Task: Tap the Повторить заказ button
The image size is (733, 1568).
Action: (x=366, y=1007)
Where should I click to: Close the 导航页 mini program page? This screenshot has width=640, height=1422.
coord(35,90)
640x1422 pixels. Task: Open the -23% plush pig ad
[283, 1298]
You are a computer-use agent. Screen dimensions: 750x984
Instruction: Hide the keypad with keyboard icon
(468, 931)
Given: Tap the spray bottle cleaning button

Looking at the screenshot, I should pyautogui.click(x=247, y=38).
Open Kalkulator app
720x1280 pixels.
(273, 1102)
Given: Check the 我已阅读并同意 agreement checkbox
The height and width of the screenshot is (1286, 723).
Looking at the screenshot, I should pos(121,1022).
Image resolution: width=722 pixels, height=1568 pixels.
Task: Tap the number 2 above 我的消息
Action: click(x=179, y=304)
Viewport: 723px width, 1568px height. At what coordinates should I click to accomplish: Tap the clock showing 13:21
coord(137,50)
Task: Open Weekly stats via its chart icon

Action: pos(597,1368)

□ □ □

Set exercise
Reproduce every one of the records above without any alteration.

In response
Task: Tap the Повторить заказ button
The image size is (733, 1568).
Action: (x=366, y=1007)
Where should I click to: Close the 导航页 mini program page? This screenshot has width=640, height=1422.
coord(35,90)
640x1422 pixels. Task: Open the -23% plush pig ad
[283, 1298]
You are a computer-use agent. Screen dimensions: 750x984
Instruction: Hide the keypad with keyboard icon
(468, 931)
Given: Tap the spray bottle cleaning button

Looking at the screenshot, I should pyautogui.click(x=247, y=38).
Open Kalkulator app
720x1280 pixels.
(273, 1102)
Given: Check the 我已阅读并同意 agreement checkbox
The height and width of the screenshot is (1286, 723).
Looking at the screenshot, I should pos(121,1022).
Image resolution: width=722 pixels, height=1568 pixels.
Task: Tap the number 2 above 我的消息
Action: click(x=179, y=304)
Viewport: 723px width, 1568px height. At what coordinates should I click to accomplish: Tap the clock showing 13:21
coord(137,50)
Task: Open Weekly stats via its chart icon

Action: pos(597,1368)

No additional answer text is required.